- Problem to solve -
The entries are to be repeated in full, without any change.

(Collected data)
<<<<

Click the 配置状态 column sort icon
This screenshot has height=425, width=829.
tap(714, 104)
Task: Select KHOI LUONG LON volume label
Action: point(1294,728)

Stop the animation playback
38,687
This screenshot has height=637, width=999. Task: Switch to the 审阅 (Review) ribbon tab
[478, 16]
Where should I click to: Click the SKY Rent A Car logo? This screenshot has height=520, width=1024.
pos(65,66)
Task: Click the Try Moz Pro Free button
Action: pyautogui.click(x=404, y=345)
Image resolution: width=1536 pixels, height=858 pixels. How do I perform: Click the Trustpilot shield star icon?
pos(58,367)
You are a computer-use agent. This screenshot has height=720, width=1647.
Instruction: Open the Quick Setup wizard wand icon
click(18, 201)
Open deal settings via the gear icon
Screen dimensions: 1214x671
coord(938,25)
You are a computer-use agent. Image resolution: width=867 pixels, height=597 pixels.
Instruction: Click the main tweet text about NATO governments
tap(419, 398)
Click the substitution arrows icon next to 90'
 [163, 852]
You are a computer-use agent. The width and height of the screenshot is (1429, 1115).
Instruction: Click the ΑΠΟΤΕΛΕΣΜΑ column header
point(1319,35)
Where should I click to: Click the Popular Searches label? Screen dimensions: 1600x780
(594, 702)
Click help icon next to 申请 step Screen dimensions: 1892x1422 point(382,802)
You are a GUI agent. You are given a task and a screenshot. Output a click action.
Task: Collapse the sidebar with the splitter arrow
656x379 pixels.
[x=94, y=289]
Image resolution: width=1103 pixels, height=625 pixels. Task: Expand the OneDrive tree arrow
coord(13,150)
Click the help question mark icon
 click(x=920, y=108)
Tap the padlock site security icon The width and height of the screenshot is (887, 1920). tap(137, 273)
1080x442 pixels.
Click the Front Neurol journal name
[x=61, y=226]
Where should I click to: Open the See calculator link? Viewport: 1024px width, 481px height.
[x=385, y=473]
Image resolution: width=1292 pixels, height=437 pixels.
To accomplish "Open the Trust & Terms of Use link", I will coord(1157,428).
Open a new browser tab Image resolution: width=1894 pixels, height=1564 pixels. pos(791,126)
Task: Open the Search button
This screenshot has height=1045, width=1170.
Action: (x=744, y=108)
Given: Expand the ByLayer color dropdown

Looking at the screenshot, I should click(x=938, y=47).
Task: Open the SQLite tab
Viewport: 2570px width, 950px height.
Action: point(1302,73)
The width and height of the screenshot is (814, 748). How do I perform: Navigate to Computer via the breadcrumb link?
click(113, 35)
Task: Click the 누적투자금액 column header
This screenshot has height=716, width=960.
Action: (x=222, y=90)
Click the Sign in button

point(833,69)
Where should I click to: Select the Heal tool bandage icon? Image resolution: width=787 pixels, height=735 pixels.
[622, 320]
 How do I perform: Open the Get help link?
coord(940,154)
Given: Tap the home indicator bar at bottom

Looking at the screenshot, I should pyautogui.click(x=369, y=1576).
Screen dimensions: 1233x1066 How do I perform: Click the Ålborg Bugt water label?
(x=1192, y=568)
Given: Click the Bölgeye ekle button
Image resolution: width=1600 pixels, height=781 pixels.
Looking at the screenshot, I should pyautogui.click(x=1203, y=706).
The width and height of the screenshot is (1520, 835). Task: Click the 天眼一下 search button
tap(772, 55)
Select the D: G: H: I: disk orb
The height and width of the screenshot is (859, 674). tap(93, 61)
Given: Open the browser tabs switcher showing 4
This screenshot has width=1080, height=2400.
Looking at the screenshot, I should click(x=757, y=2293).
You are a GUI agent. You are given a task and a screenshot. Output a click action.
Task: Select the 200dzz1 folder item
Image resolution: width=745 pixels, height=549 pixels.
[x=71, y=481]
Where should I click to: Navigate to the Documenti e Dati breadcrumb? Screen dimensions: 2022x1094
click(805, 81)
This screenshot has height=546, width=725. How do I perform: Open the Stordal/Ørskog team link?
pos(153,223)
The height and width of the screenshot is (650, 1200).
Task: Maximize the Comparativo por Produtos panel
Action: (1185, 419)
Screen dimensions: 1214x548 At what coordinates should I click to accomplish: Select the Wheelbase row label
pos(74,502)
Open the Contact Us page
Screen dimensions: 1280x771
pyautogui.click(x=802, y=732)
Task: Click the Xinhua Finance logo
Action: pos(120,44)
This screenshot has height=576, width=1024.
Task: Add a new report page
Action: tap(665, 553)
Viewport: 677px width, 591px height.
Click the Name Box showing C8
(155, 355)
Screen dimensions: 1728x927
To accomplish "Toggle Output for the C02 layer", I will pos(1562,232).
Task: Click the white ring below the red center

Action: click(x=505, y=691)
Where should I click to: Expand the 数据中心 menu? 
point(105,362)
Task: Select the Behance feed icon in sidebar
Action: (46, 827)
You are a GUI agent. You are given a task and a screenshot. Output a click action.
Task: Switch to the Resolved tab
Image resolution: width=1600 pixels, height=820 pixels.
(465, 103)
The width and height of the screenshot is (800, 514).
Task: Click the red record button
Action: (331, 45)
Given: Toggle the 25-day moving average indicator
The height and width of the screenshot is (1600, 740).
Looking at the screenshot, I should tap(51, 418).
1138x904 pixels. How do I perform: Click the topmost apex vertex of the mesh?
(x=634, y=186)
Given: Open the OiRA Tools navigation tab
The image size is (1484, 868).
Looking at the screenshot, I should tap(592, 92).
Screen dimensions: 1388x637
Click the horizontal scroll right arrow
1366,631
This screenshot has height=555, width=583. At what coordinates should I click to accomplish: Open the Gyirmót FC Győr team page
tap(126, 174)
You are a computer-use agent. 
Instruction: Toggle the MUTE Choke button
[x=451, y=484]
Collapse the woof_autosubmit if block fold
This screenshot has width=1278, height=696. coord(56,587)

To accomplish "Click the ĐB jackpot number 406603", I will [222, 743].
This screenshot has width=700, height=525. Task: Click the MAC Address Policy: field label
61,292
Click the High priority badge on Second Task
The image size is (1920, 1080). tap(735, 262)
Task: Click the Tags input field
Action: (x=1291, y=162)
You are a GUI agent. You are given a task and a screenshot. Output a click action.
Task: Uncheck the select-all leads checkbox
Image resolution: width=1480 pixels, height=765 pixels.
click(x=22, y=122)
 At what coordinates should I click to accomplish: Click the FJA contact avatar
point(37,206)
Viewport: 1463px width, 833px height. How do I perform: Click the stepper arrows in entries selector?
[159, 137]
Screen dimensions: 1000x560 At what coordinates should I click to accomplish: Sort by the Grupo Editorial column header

>>>>

- Result -
Click the 配置状态 column sort icon
This screenshot has height=425, width=829.
tap(714, 104)
Task: Select KHOI LUONG LON volume label
Action: point(1294,728)

Stop the animation playback
38,687
This screenshot has height=637, width=999. Task: Switch to the 审阅 (Review) ribbon tab
[478, 16]
Where should I click to: Click the SKY Rent A Car logo? This screenshot has height=520, width=1024.
pos(65,66)
Task: Click the Try Moz Pro Free button
Action: pyautogui.click(x=404, y=345)
Image resolution: width=1536 pixels, height=858 pixels. How do I perform: Click the Trustpilot shield star icon?
pos(58,367)
You are a computer-use agent. This screenshot has height=720, width=1647.
Instruction: Open the Quick Setup wizard wand icon
click(18, 201)
Open deal settings via the gear icon
Screen dimensions: 1214x671
coord(938,25)
You are a computer-use agent. Image resolution: width=867 pixels, height=597 pixels.
Instruction: Click the main tweet text about NATO governments
tap(419, 398)
Click the substitution arrows icon next to 90'
 [163, 852]
You are a computer-use agent. The width and height of the screenshot is (1429, 1115).
Instruction: Click the ΑΠΟΤΕΛΕΣΜΑ column header
point(1319,35)
Where should I click to: Click the Popular Searches label? Screen dimensions: 1600x780
(594, 702)
Click help icon next to 申请 step Screen dimensions: 1892x1422 point(382,802)
You are a GUI agent. You are given a task and a screenshot. Output a click action.
Task: Collapse the sidebar with the splitter arrow
656x379 pixels.
[x=94, y=289]
Image resolution: width=1103 pixels, height=625 pixels. Task: Expand the OneDrive tree arrow
coord(13,150)
Click the help question mark icon
 click(x=920, y=108)
Tap the padlock site security icon The width and height of the screenshot is (887, 1920). tap(137, 273)
1080x442 pixels.
Click the Front Neurol journal name
[x=61, y=226]
Where should I click to: Open the See calculator link? Viewport: 1024px width, 481px height.
[x=385, y=473]
Image resolution: width=1292 pixels, height=437 pixels.
To accomplish "Open the Trust & Terms of Use link", I will coord(1157,428).
Open a new browser tab Image resolution: width=1894 pixels, height=1564 pixels. pos(791,126)
Task: Open the Search button
This screenshot has height=1045, width=1170.
Action: (x=744, y=108)
Given: Expand the ByLayer color dropdown

Looking at the screenshot, I should click(x=938, y=47).
Task: Open the SQLite tab
Viewport: 2570px width, 950px height.
Action: point(1302,73)
The width and height of the screenshot is (814, 748). How do I perform: Navigate to Computer via the breadcrumb link?
click(113, 35)
Task: Click the 누적투자금액 column header
This screenshot has height=716, width=960.
Action: (x=222, y=90)
Click the Sign in button

point(833,69)
Where should I click to: Select the Heal tool bandage icon? Image resolution: width=787 pixels, height=735 pixels.
[622, 320]
 How do I perform: Open the Get help link?
coord(940,154)
Given: Tap the home indicator bar at bottom

Looking at the screenshot, I should pyautogui.click(x=369, y=1576).
Screen dimensions: 1233x1066 How do I perform: Click the Ålborg Bugt water label?
(x=1192, y=568)
Given: Click the Bölgeye ekle button
Image resolution: width=1600 pixels, height=781 pixels.
Looking at the screenshot, I should pyautogui.click(x=1203, y=706).
The width and height of the screenshot is (1520, 835). Task: Click the 天眼一下 search button
tap(772, 55)
Select the D: G: H: I: disk orb
The height and width of the screenshot is (859, 674). tap(93, 61)
Given: Open the browser tabs switcher showing 4
This screenshot has width=1080, height=2400.
Looking at the screenshot, I should click(x=757, y=2293).
You are a GUI agent. You are given a task and a screenshot. Output a click action.
Task: Select the 200dzz1 folder item
Image resolution: width=745 pixels, height=549 pixels.
[x=71, y=481]
Where should I click to: Navigate to the Documenti e Dati breadcrumb? Screen dimensions: 2022x1094
click(805, 81)
This screenshot has height=546, width=725. How do I perform: Open the Stordal/Ørskog team link?
pos(153,223)
The height and width of the screenshot is (650, 1200).
Task: Maximize the Comparativo por Produtos panel
Action: (1185, 419)
Screen dimensions: 1214x548 At what coordinates should I click to accomplish: Select the Wheelbase row label
pos(74,502)
Open the Contact Us page
Screen dimensions: 1280x771
pyautogui.click(x=802, y=732)
Task: Click the Xinhua Finance logo
Action: pos(120,44)
This screenshot has height=576, width=1024.
Task: Add a new report page
Action: tap(665, 553)
Viewport: 677px width, 591px height.
Click the Name Box showing C8
(155, 355)
Screen dimensions: 1728x927
To accomplish "Toggle Output for the C02 layer", I will pos(1562,232).
Task: Click the white ring below the red center

Action: click(x=505, y=691)
Where should I click to: Expand the 数据中心 menu? 
point(105,362)
Task: Select the Behance feed icon in sidebar
Action: (46, 827)
You are a GUI agent. You are given a task and a screenshot. Output a click action.
Task: Switch to the Resolved tab
Image resolution: width=1600 pixels, height=820 pixels.
(465, 103)
The width and height of the screenshot is (800, 514).
Task: Click the red record button
Action: (331, 45)
Given: Toggle the 25-day moving average indicator
The height and width of the screenshot is (1600, 740).
Looking at the screenshot, I should tap(51, 418).
1138x904 pixels. How do I perform: Click the topmost apex vertex of the mesh?
(x=634, y=186)
Given: Open the OiRA Tools navigation tab
The image size is (1484, 868).
Looking at the screenshot, I should tap(592, 92).
Screen dimensions: 1388x637
Click the horizontal scroll right arrow
1366,631
This screenshot has height=555, width=583. At what coordinates should I click to accomplish: Open the Gyirmót FC Győr team page
tap(126, 174)
You are a computer-use agent. 
Instruction: Toggle the MUTE Choke button
[x=451, y=484]
Collapse the woof_autosubmit if block fold
This screenshot has width=1278, height=696. coord(56,587)

To accomplish "Click the ĐB jackpot number 406603", I will [222, 743].
This screenshot has width=700, height=525. Task: Click the MAC Address Policy: field label
61,292
Click the High priority badge on Second Task
The image size is (1920, 1080). tap(735, 262)
Task: Click the Tags input field
Action: (x=1291, y=162)
You are a GUI agent. You are given a task and a screenshot. Output a click action.
Task: Uncheck the select-all leads checkbox
Image resolution: width=1480 pixels, height=765 pixels.
click(x=22, y=122)
 At what coordinates should I click to accomplish: Click the FJA contact avatar
point(37,206)
Viewport: 1463px width, 833px height. How do I perform: Click the stepper arrows in entries selector?
[159, 137]
Screen dimensions: 1000x560 At what coordinates should I click to accomplish: Sort by the Grupo Editorial column header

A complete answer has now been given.